Gang, you therefore have two more days to enjoy one of the best bands of the day. Elbow deservedly won the Mercury Music Prize for this album, their fourth. They are a band who work hard, love touring and playing and in Guy Garvey have one of the strongest song-writers of a generation.

This sort of venue/event suits them well. In a place such as a Carling Academy or other arena all the audience idiots talk too loudly through the excellent quiet moments. Rock bands with shade to their music suffer in such places. Sorry that makes me sound old but there you go.

Great Book Titles

Wendell Steavenson's book about life for Iraqis in a post-Saddam world is called The Weight of a Mustard Seed.
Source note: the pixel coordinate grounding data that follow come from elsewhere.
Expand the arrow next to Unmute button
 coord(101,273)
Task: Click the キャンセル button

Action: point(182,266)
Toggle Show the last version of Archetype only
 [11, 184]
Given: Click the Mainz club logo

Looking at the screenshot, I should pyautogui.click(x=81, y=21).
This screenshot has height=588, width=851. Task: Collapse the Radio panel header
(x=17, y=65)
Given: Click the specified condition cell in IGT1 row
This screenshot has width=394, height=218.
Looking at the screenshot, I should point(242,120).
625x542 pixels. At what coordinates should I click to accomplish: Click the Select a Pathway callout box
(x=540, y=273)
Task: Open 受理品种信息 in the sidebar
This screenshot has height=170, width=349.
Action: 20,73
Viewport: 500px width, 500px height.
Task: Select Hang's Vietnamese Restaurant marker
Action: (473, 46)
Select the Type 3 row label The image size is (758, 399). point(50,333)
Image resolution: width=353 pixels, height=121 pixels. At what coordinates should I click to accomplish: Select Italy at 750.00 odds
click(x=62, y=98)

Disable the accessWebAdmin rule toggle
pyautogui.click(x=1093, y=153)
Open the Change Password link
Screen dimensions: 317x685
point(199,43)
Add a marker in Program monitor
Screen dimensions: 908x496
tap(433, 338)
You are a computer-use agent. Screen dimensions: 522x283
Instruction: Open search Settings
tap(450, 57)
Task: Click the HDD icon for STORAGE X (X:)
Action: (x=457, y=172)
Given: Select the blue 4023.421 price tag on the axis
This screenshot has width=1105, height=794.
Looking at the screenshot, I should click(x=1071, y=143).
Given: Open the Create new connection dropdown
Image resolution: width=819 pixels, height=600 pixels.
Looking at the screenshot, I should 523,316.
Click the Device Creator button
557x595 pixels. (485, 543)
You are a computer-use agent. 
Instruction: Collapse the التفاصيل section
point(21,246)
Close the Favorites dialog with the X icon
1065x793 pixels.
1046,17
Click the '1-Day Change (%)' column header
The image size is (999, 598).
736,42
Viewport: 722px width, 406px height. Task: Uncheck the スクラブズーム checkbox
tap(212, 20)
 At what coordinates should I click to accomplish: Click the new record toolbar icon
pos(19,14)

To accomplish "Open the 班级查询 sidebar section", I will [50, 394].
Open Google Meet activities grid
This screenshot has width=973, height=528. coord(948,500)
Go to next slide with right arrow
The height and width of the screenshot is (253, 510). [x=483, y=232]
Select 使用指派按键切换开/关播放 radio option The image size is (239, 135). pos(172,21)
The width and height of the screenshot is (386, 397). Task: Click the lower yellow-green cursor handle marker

Respect. Published by Atlantic at £14.99.

Thursday, February 05, 2009

Simple Language

We may not have quite deteriorated to the point where a window cleaner is required by law to be known as a transparent wall maintenance engineer but we have had some fun with our snow language haven't we?

To summarise, we have a had a major snow event as part of an extreme weather situation and in the theatre of disruption there are many localised incidents.

A man on the news just complained that there was a jack-knifed lorry on the M1 and it was ridiculous because all the traffic was now stationary. Call me stupid but I reckon that was because there was a jack-knifed lorry on the motorway.

The stockpile of salt, which hasn't been touched in the south-west for 18 years, may run out. There's always a danger of that when you use something.

15,000 people have called the emergency services because of snowballs. Crazy country. Bonkers .

Tuesday, February 03, 2009

Rector Idol

For those who are from outside our situation I am pleased to tell you that the audience elimination programme to find a new Rector of Holy Trinity and Trendlewood, Nailsea has a clear winner although we cannot announce a name for a bit. Etiquette has it that both churches (the one being left and the one being joined) are told at the same time.

There are also a few formalities to be gone through such as the operation to remove charisma and putting a watch back twenty years. Please laugh now or I'm in trouble.

Meanwhile the snow which appears to have stopped Britain singularly fails to have any impact on this particular North Somerset valley although the town did look as good as it has ever looked for about two hours this morning.